This paper is structured as follows: In the next section of materials and methods, the data used in this paper will be described in details, along with the models adopted for analyses at both national level and county level. The results from our analyses at national level and county level are presented and explained in the section of results, with a focus on the estimation and interpretation of the herd and marginal effects of vaccination regarding CFR. Our findings will be summarized in the discussion section, where important implications and limitations of our study will also be discussed.
2 Materials and Methods
2.1 Data
Our data comes from three different sources.
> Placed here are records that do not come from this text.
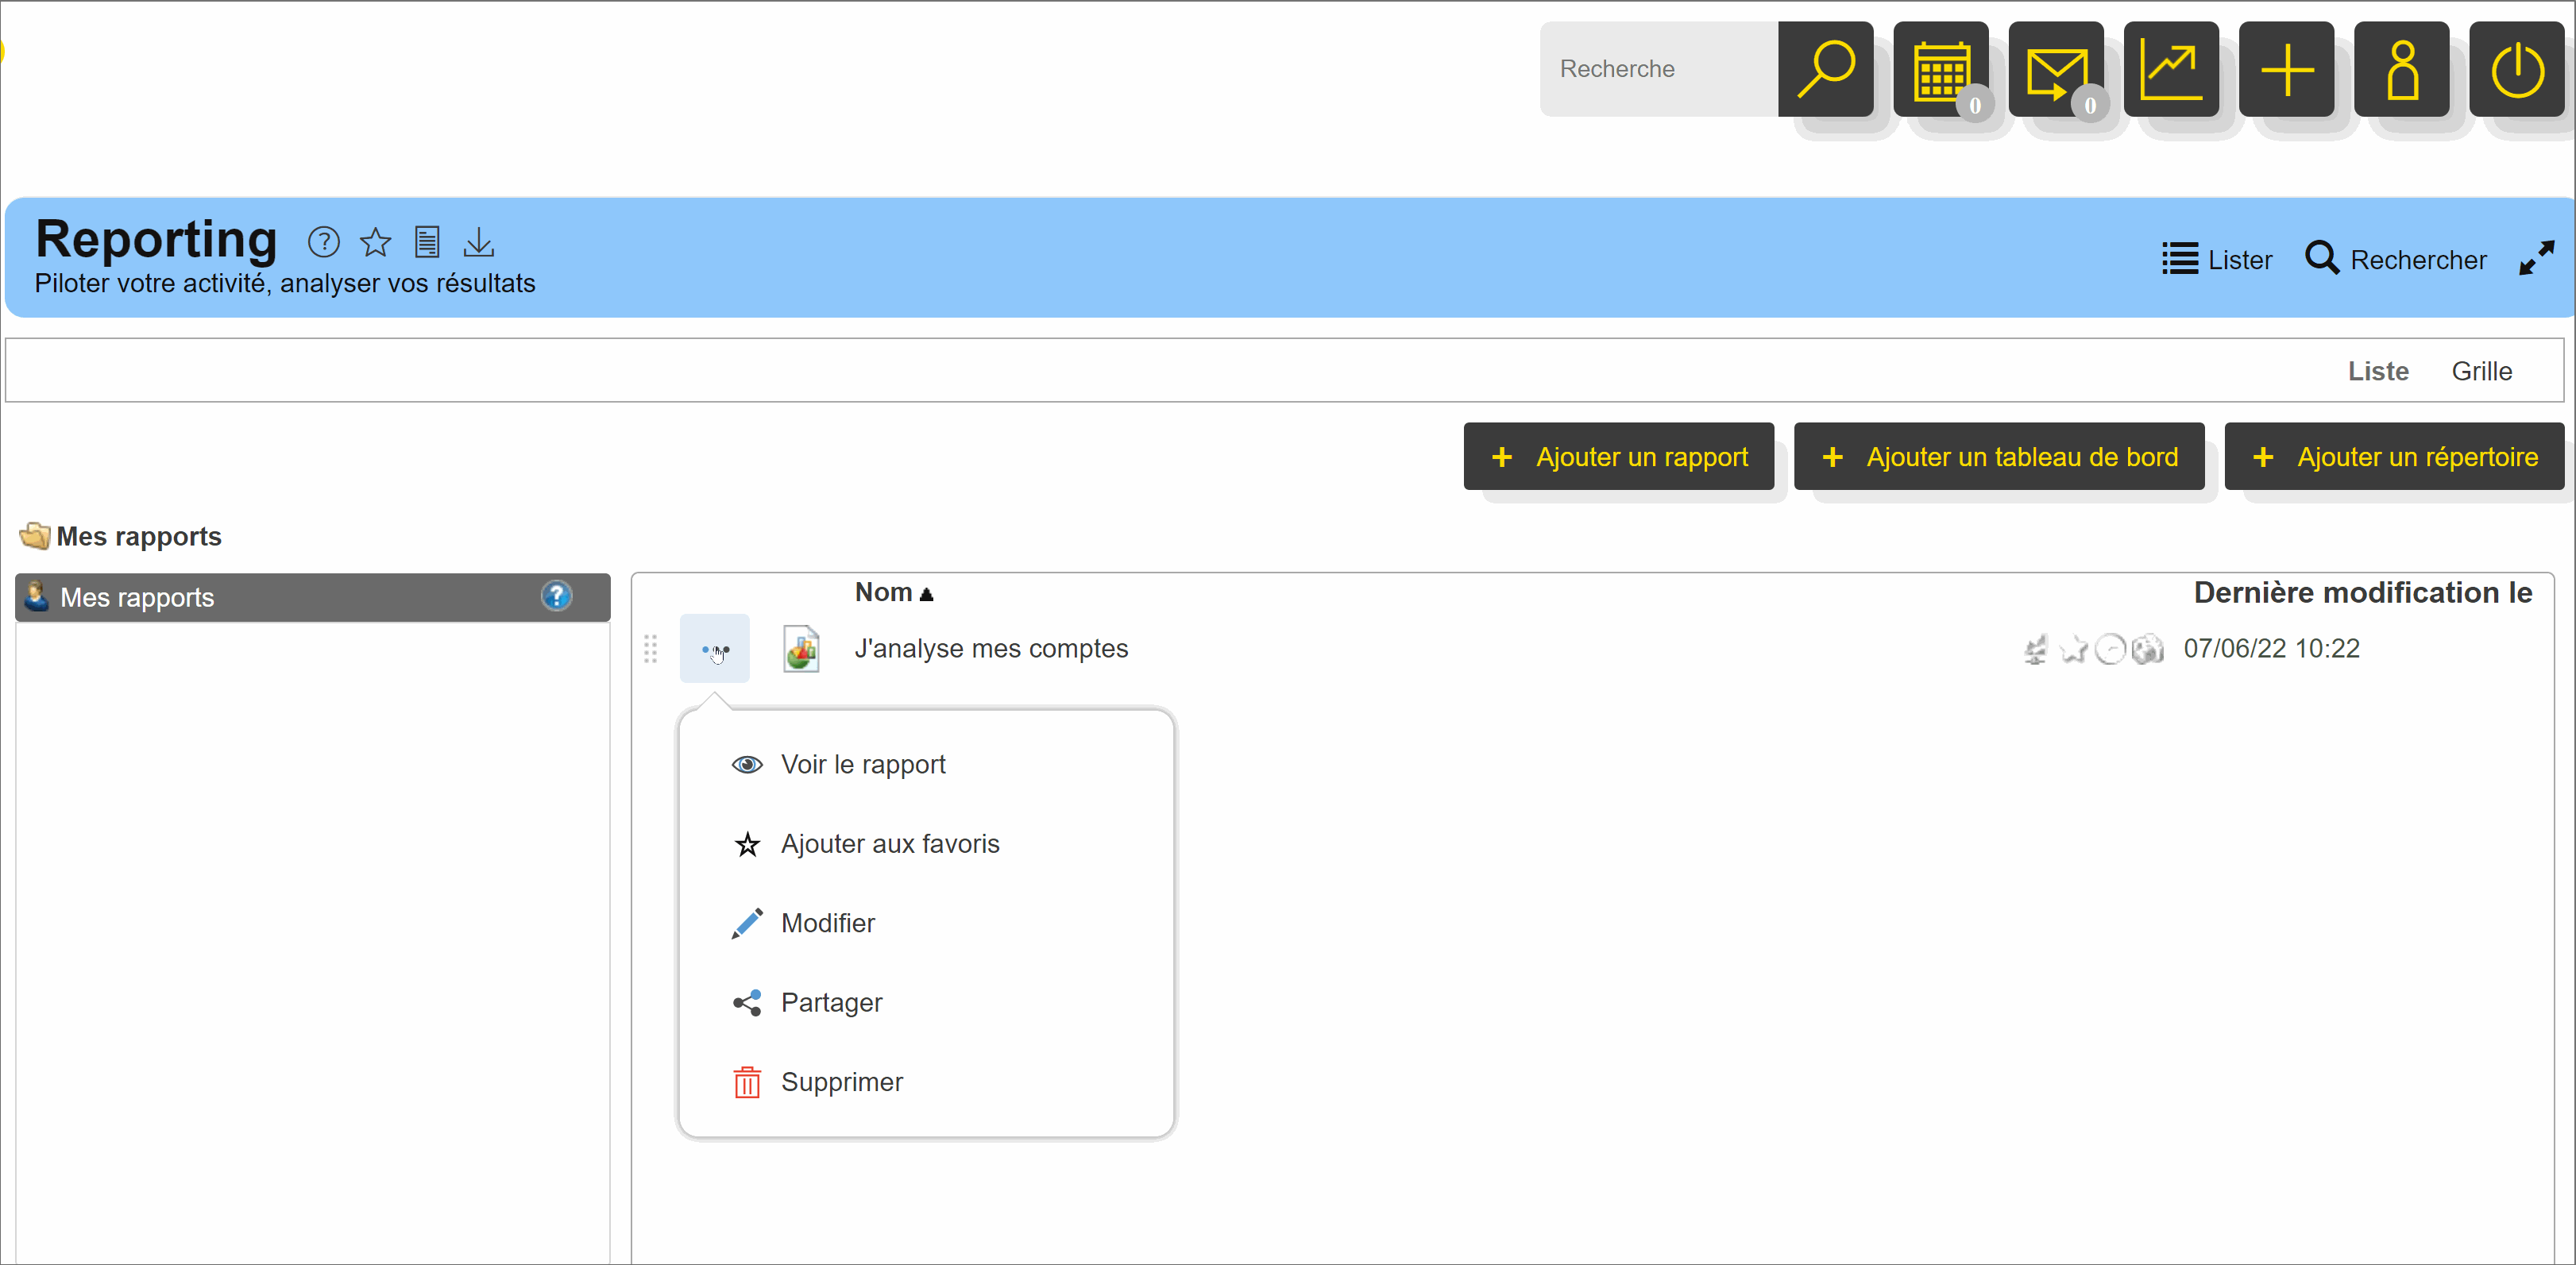Viewport: 2576px width, 1265px height.
Task: Expand the page using the fullscreen arrows icon
Action: 2536,259
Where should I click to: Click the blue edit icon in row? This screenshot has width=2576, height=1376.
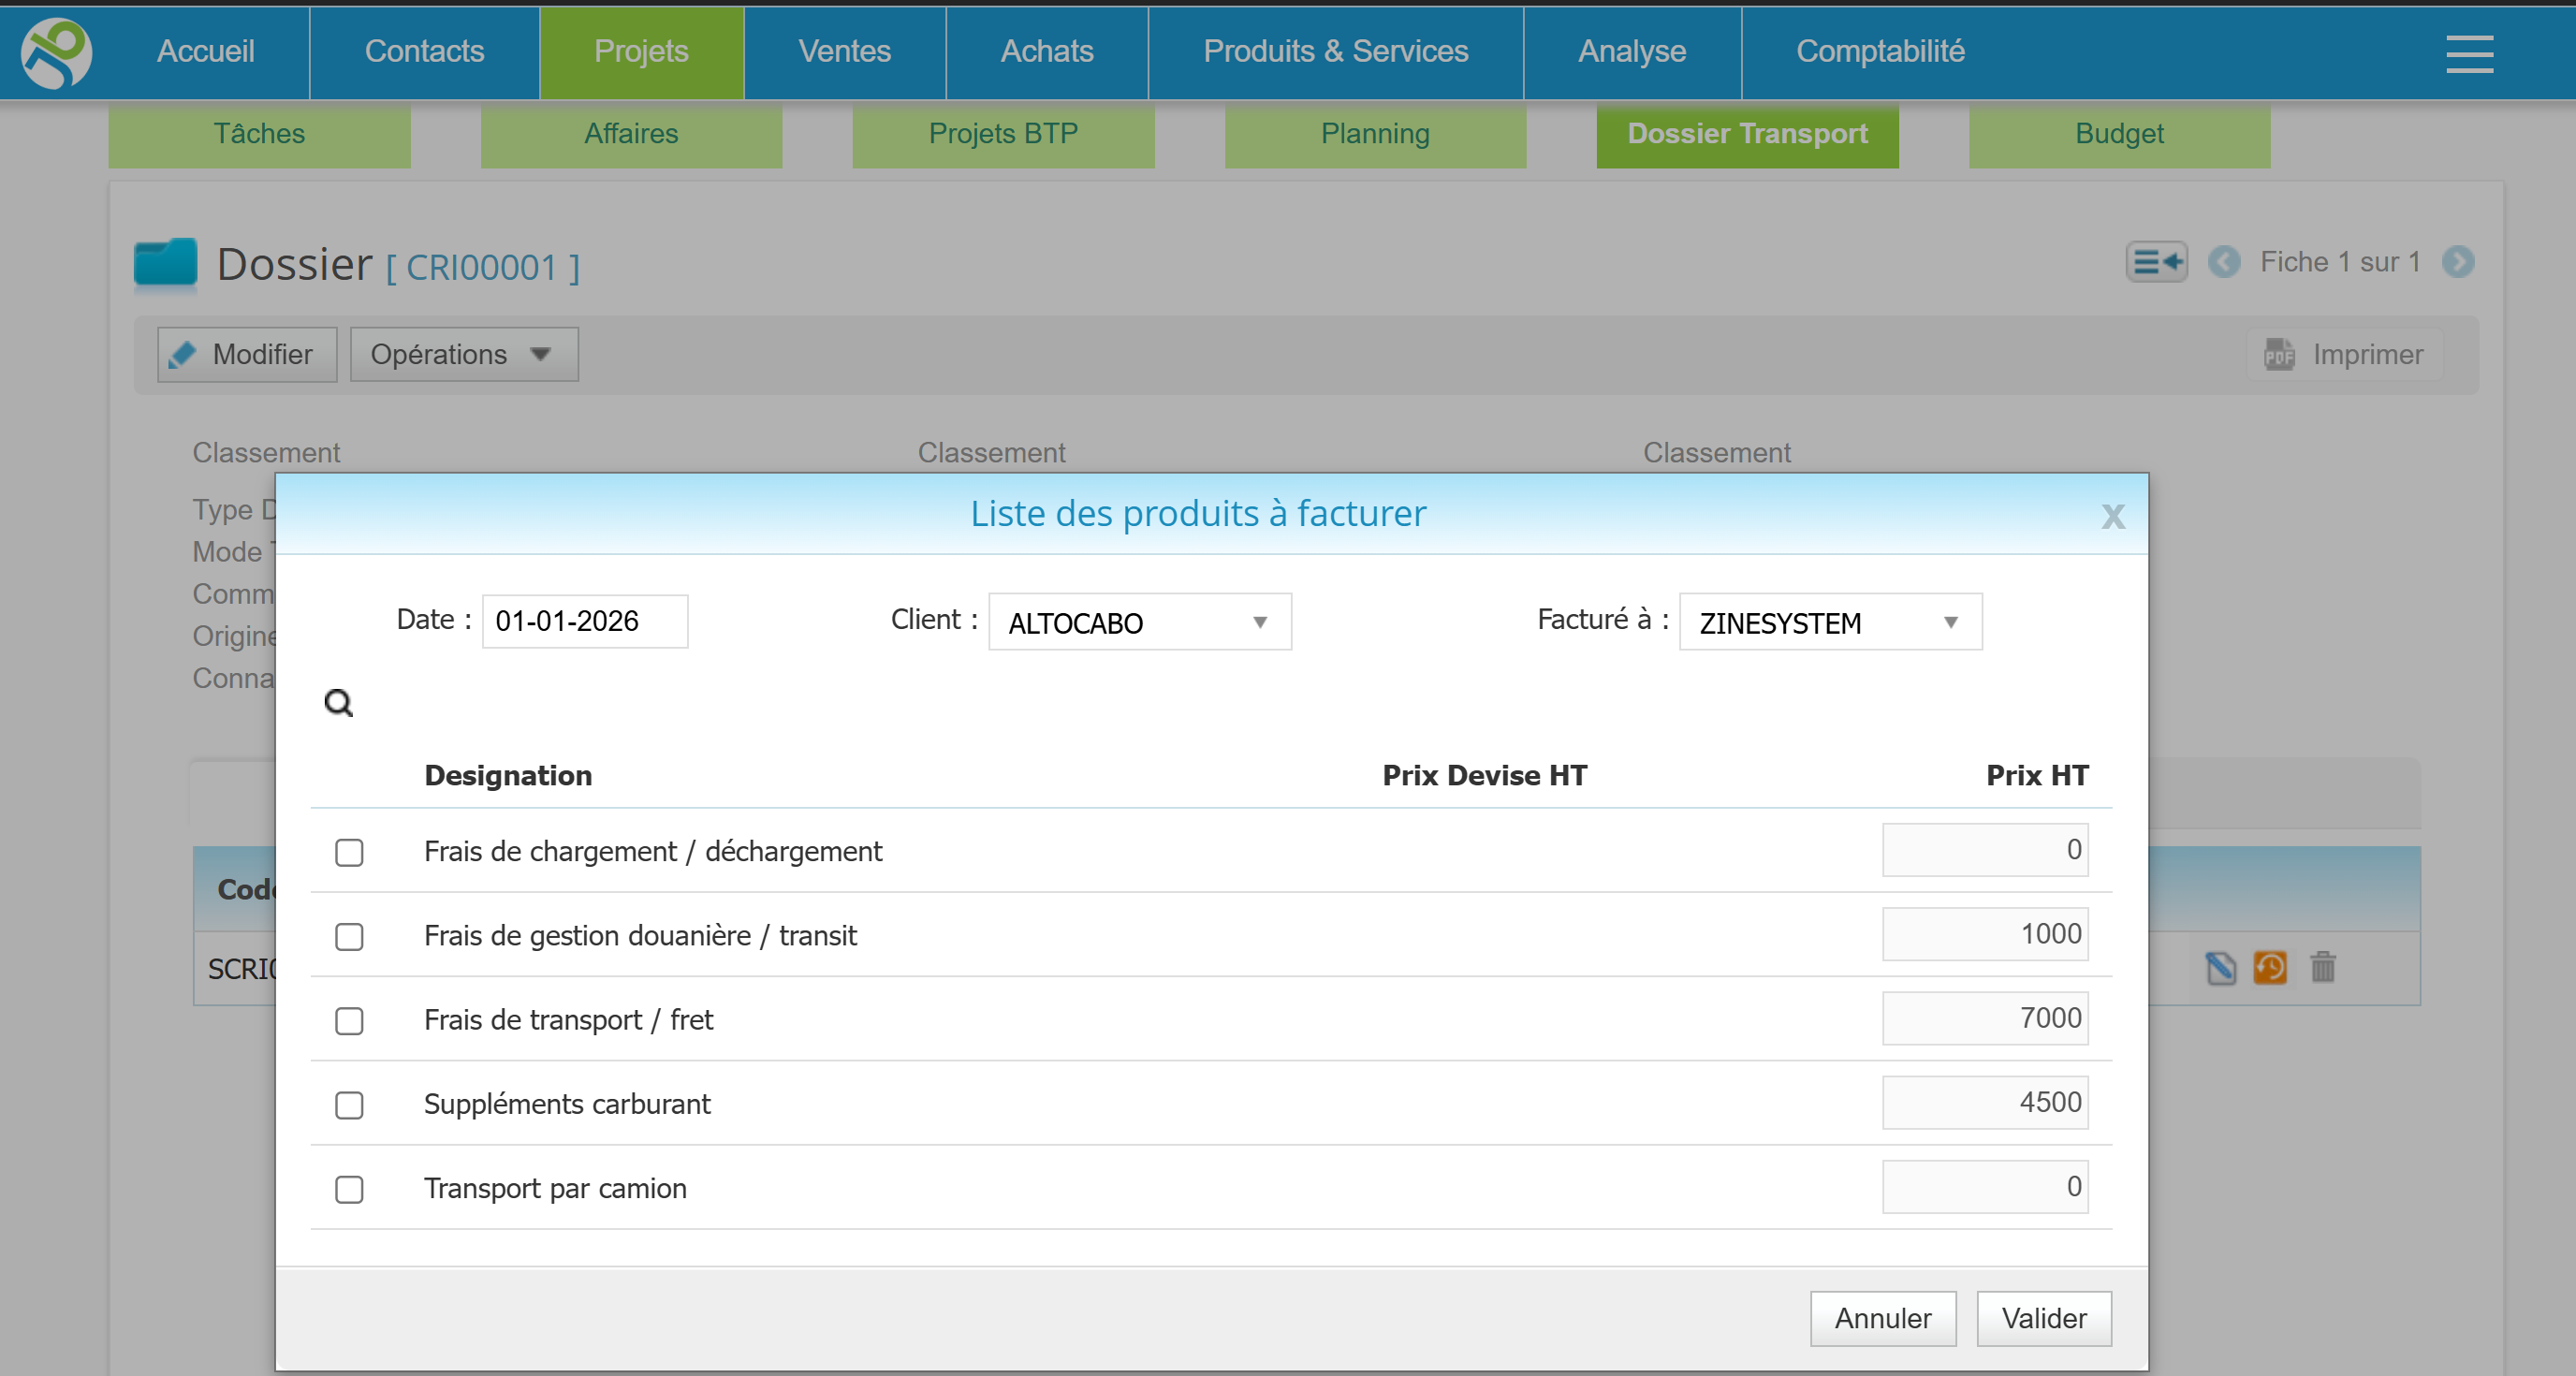click(x=2219, y=967)
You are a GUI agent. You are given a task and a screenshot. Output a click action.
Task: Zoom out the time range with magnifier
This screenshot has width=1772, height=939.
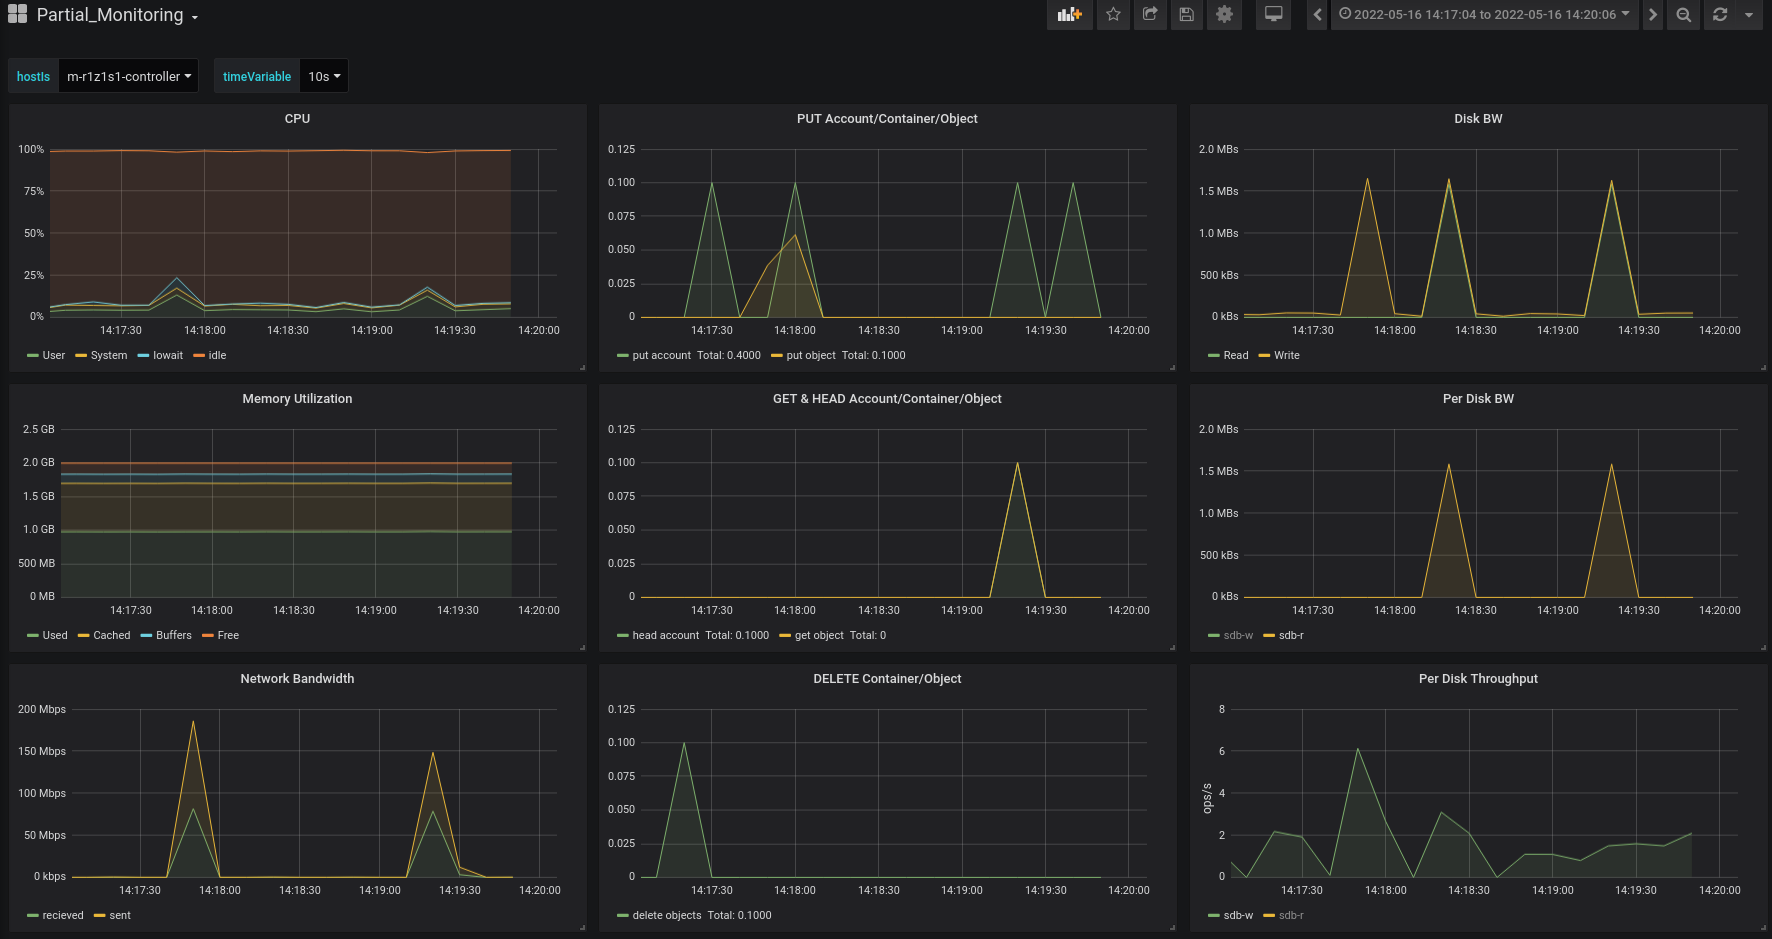(1684, 15)
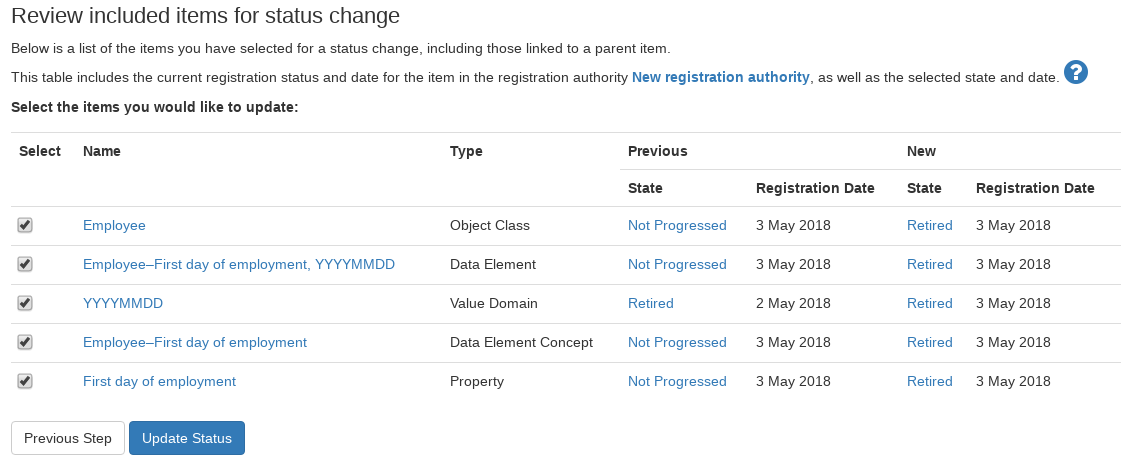1140x465 pixels.
Task: Click Not Progressed state for Data Element Concept
Action: [677, 342]
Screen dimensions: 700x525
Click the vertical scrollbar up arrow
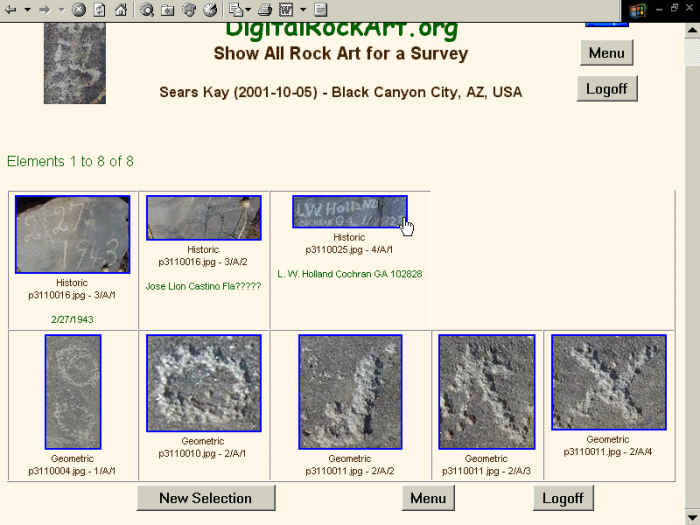tap(691, 32)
The US vaccine administration and equity dataset is obtained from the CDC website and has vaccination coverages of the general population and its subpopulations (defined by age) recorded daily at county level [10]. The percent of people who completed a primary series of vaccination in the general population was extracted from the dataset and served as the main covariate in our model. The daily CFR at county level was calculated as the ratio between the daily count of deaths and the daily count of COVID-19 cases, based on the time series summary tables of COVID-19 deaths and confirmed cases, which were accessed from the COVID-19 data repository by the Center for Systems Science and Engineering (CSSE) at John Hopkins University [19]. To further control for county heterogeneity, we used a dataset from the Centers for Disease Control and Prevention Social Vulnerability Index (CDC SVI) database, created by the Geospatial research, Analysis & Services Program under the Agency for Toxic Substances and Disease Registry [18]. The CDC SVI database was established to help health officials and emergency response planners identify counties that will most likely need support before, during, and after a hazardous event. CDC SVI ranks counties on 15 social factors and further groups them into four themes, namely socioeconomic status, household composition & disability, minority status & language, and housing type & transportation [20]. We chose to use the theme-specific ranking which was constructed by summing the percentiles of the factors under each theme. The theme-specific ranking was set in the range from 0 to 1, with higher values indicating greater vulnerability.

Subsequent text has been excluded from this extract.